Sanders Joins Union Leaders and Healthcare Workers In Protesting 'Corporate Greed'-Fueled Private Equity Sale of Philadelphia Hospital

Sen. Bernie Sanders joined hundreds of union workers and Philadelphia community members on Thursday in decrying the planned closure of Hahnemann University Hospital, whose assets were recently put up for sale by Joel Freedman, the private equity executive who bought it last year.

The 171-year-old hospital, which has served low-income residents since before the Civil War and which tens of thousands of people rely on for their primary care, will not simply be sold to another healthcare company, but will rather go to the highest bidder, with its real estate likely being taken over to develop luxury condos and hotels in a neighborhood that’s considered a “gateway location” for gentrification.

Sanders denounced the planned closing in an editorial in the Philadelphia Inquirer, while hundreds of people rallied outside the hospital.

“Since before the Civil War, Hahnemann has been an integral part of the social fabric of Philadelphia, treating underserved populations and training generation after generation of healthcare professionals,” wrote Sanders and City Council member Helen Gym. “Shuttering it would result in an economic shock to the city unlike any in recent history.”

Private equity firms are well-known for buying companies and selling of their assets, but the industry’s entry into the healthcare sector troubles critics, especially as Freedman appears to be embarking on one of the first deals in the U.S. in which a hospital is being sold off to make way for real estate developments.

“This is pretty clearly a pure real estate deal,” Eileen Appelbaum, co-director of the Center for Economic and Policy Research (CEPR), told The American Prospect. “It’s very common for private equity to do this in retail, but it’s not common in hospitals.”

Outside the hospital, groups including PASNAP, Pennsylvania’s statewide nurses union; the Philadelphia chapter of the Democratic Socialists of America; and the AFL-CIO rallied demonstrators. Former U.S. House candidate Randy Bryce, Sanders campaign co-chair Nina Turner, and Association of Flight Attendants president Sara Nelson were among the hundreds who chanted, “Keep it open!”

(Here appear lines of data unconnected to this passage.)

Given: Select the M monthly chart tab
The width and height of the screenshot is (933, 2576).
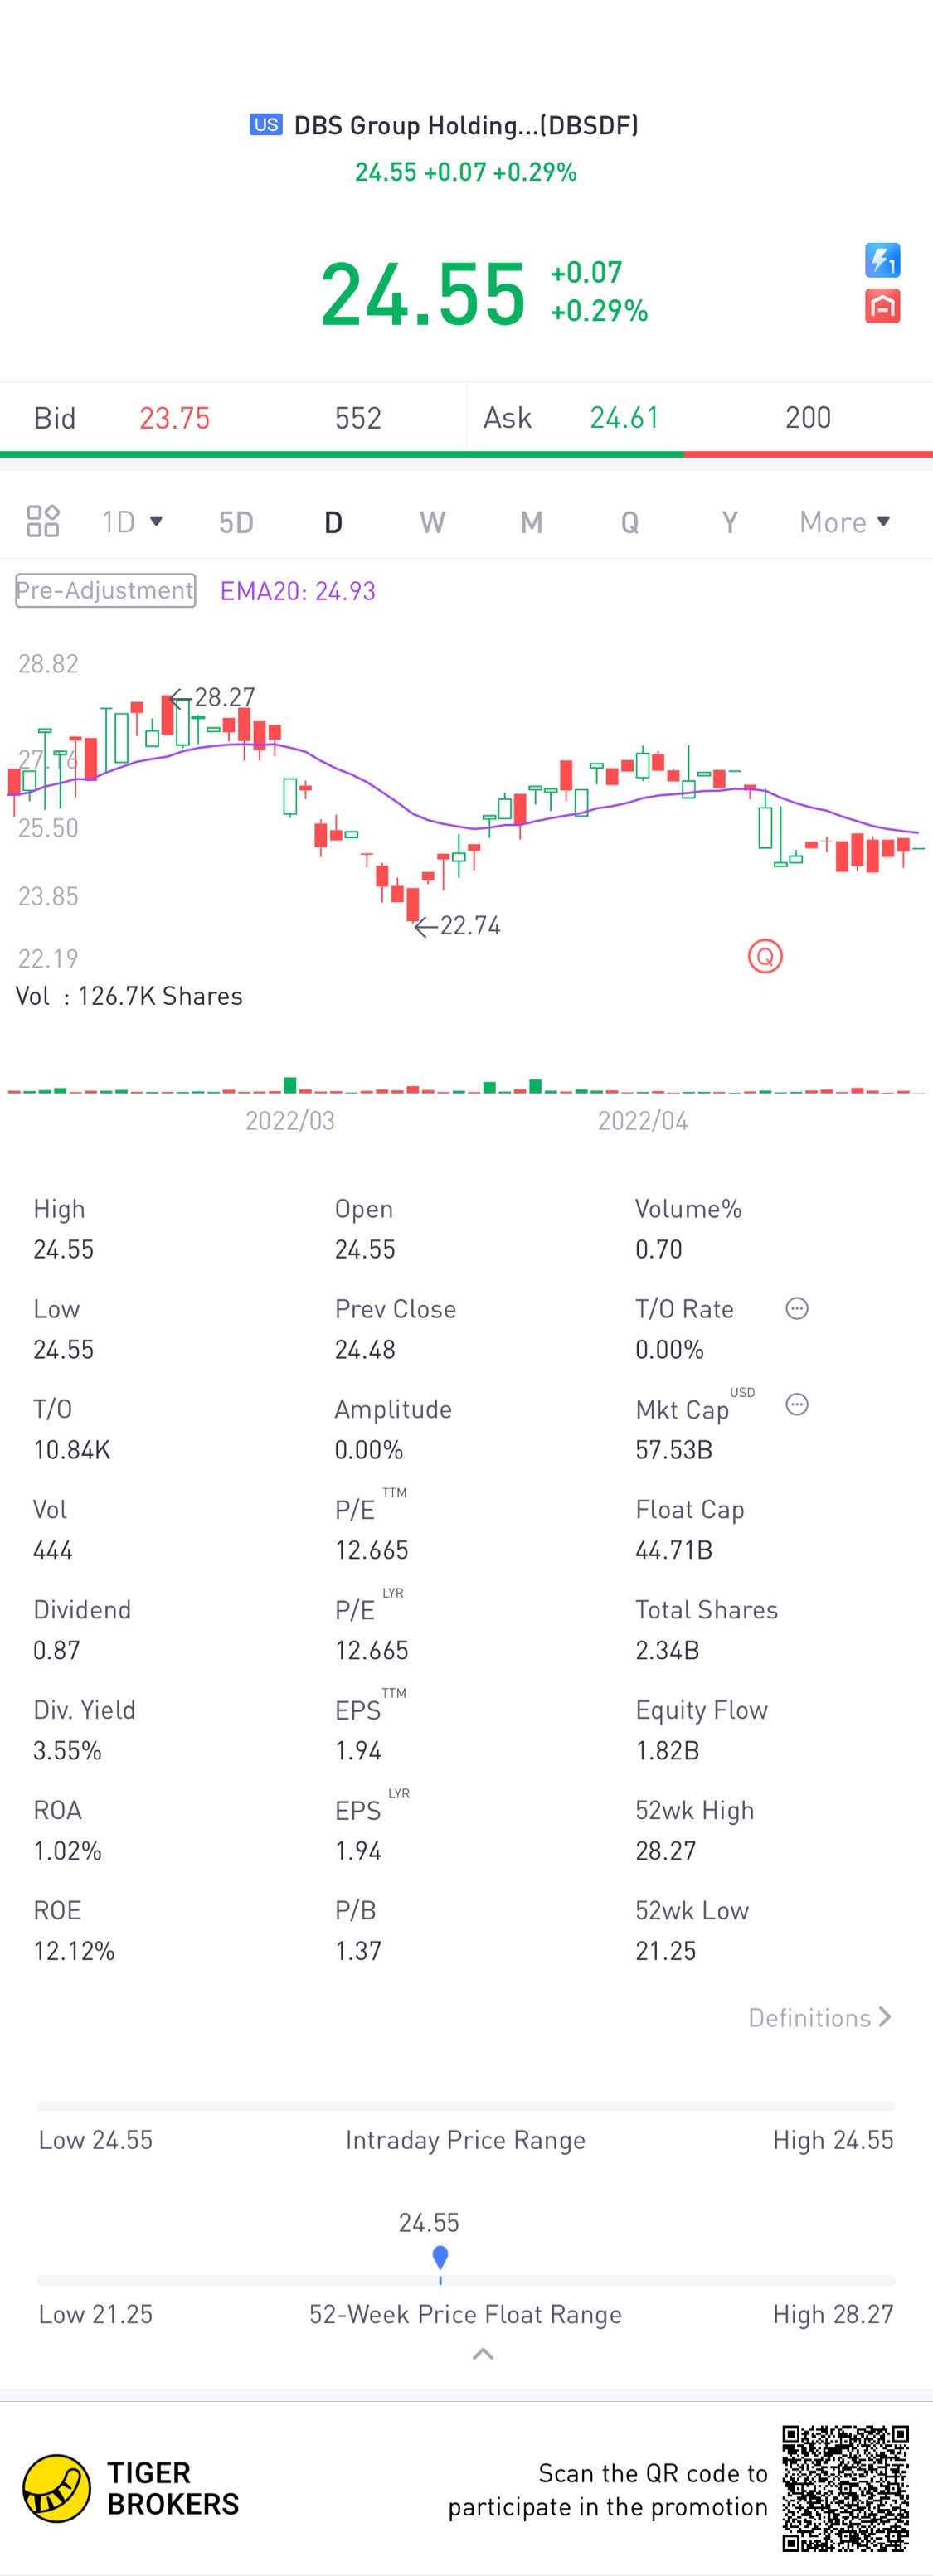Looking at the screenshot, I should [531, 522].
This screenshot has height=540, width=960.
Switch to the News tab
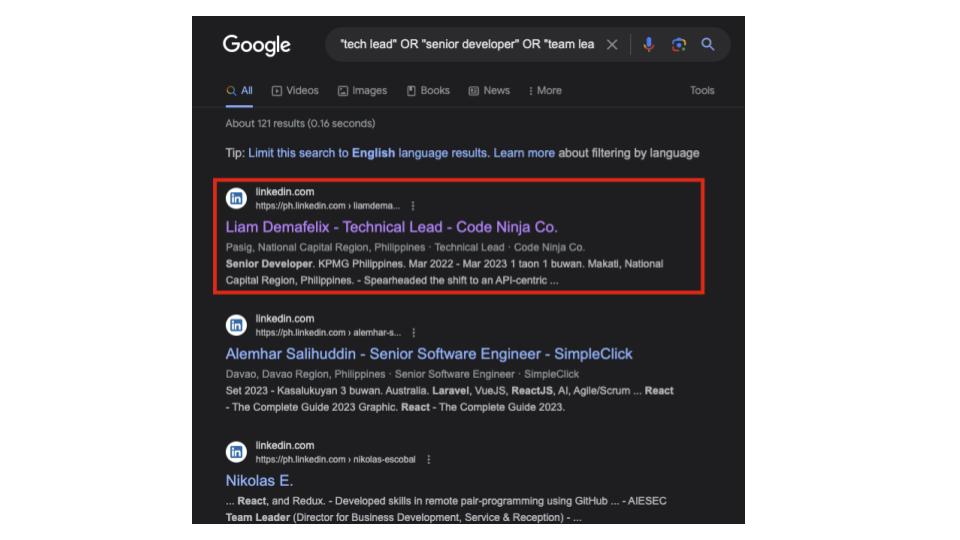pyautogui.click(x=489, y=91)
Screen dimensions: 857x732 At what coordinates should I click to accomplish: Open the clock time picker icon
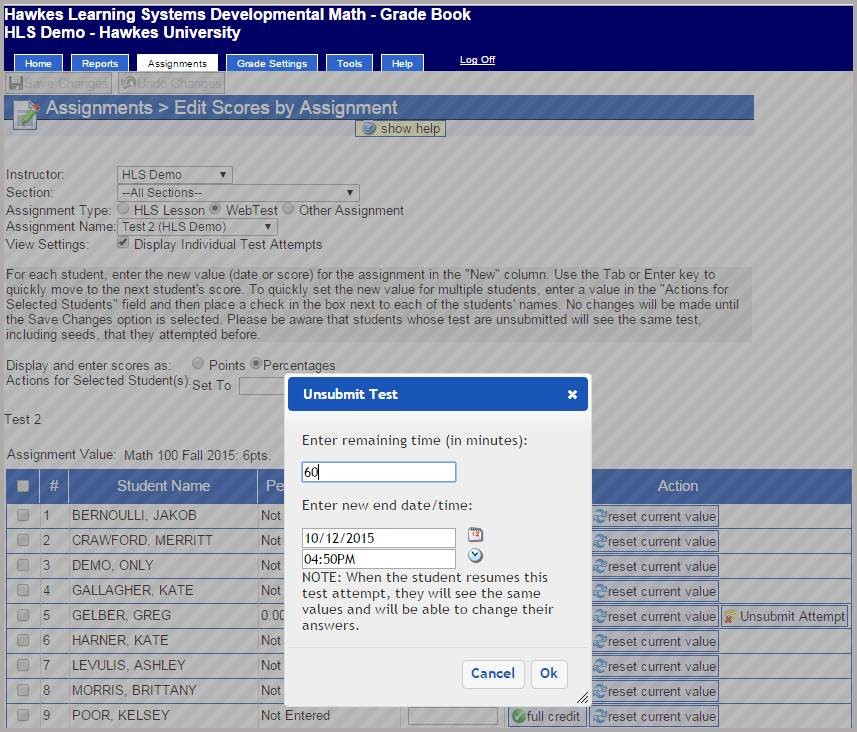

Nelson insisted that Freedman would not succeed in closing the hospital.

“Hahnemann will stay open because of the people in the unions and the people who work here,” Nelson told the crowd. “You want to know why? Because those greedy bastard investors who split off the hospital for the property of the hospital only think in dollars, and you think in hearts…When you look in the eyes of the people who are here, who are worried about their loved ones, and you know that they would do everything. Money is no object to save them.”
 
“These investors have to know that that’s who you are,” she added.